Par le passé, on a vu que l’organisation d’une mission humanitaire en faveur des victimes des inondations, mais non-chapeautée par le parti au pouvoir, constituait une atteinte à l’unité du peuple (cas du bonze bouddhiste Thich Quang Do condamné à 5 ans de camp en 1995) ; qu’envoyer à l’étranger des informations sur les problèmes des paysans vietnamiens était assimilé à de l’« espionnage » (= « rassembler et fournir des informations pour être utilisées par des pays étrangers contre la République Socialiste du Vietnam » pour reprendre les termes du Code pénal) ou au moins à de la « propagande anti-socialiste » (passible de 3 à 20 ans de prison !) ; qu’une lettre du Premier ministre rendue publique dans la presse officielle était un « secret d’État » et que les informations sur les condamnations à mort et les exécutions sont classées parmi les « secrets d’État »…
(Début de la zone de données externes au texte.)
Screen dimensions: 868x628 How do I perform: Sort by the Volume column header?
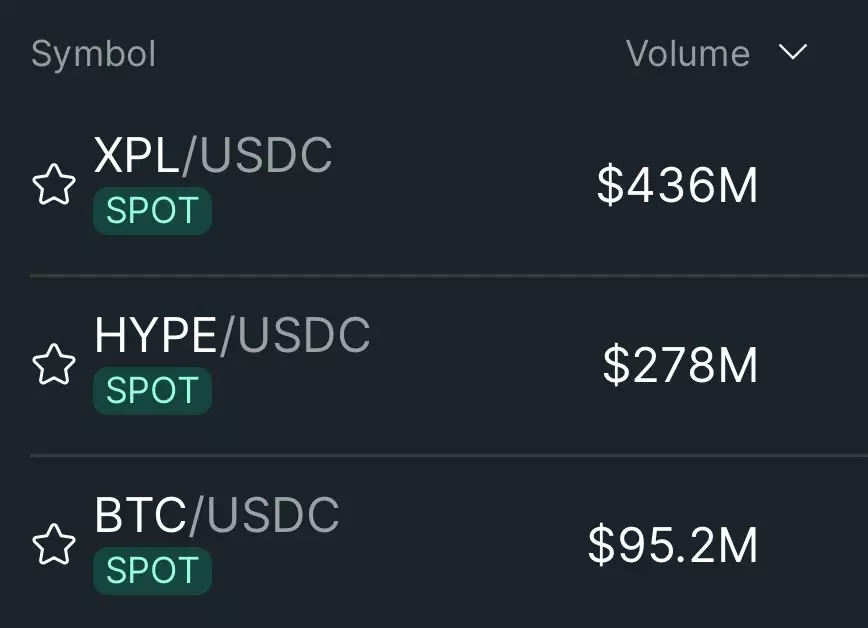[688, 54]
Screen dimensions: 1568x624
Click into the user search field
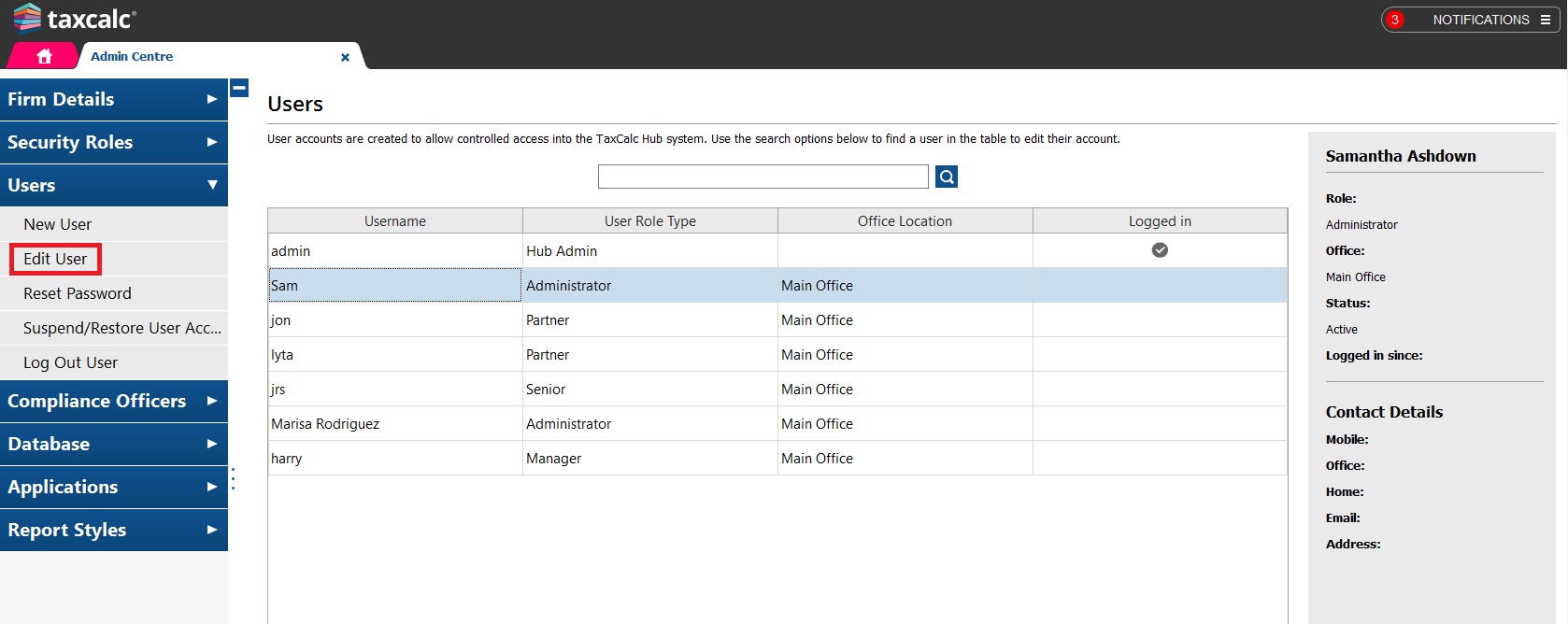763,177
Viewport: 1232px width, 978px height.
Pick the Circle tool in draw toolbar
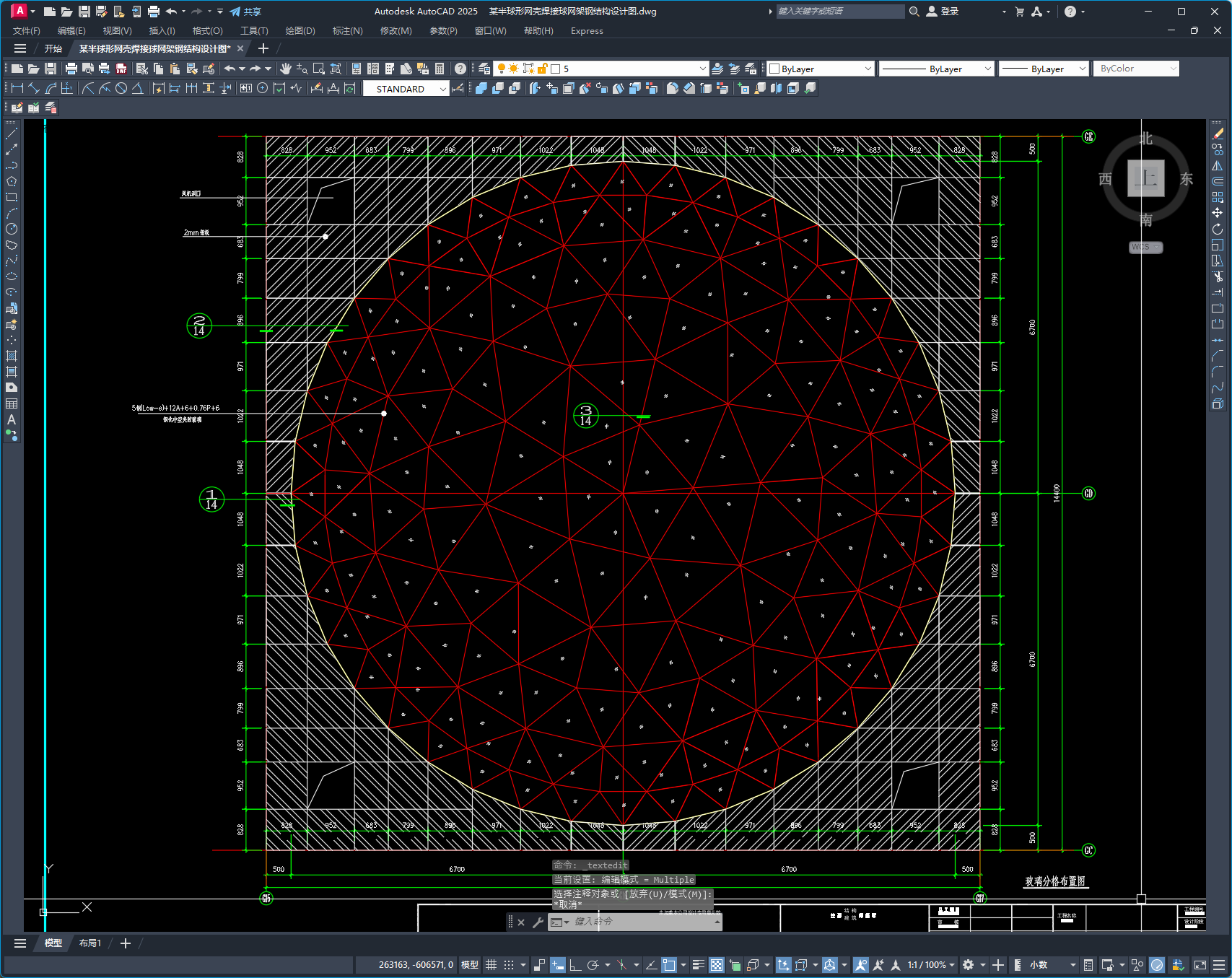(x=12, y=229)
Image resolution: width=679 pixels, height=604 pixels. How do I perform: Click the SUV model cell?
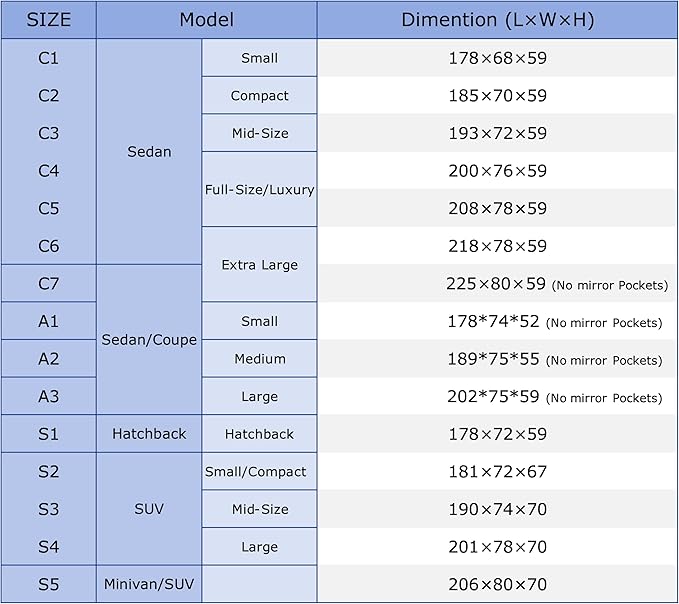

On l’aura compris, avec un texte aussi imprécis et imprévisible, les autorités vietnamiennes mettent un vernis de légalité sur une censure des plus arbitraires déjà à l’œuvre puisque les prisons sont pleines de blogueurs et autres cyberdissidents, comme le montre le rapport « Blogueurs et Cyberdissidents derrière les Barreaux » de la FIDH et de son affilié vietnamien, le Comité Vietnam pour la Défense des Droits de l’Homme, maintenant disponible en français (également en anglais et en vietnamien). La presse internationale s’est d’ailleurs émue en juin qu’en moins d’un mois, trois blogueurs vietnamiens avaient été arrêtés (voir par exemple « Au Vietnam, de la case blog à la case prison », RFI, 25 juin 2013) (affaire sur laquelle nous reviendrons très bientôt).

Petite précision : Si le décret 72 était un décret français, il est fort probable que la très grande majorité des journalistes, intervenants et commentateurs de Médiapart seraient déjà en prison.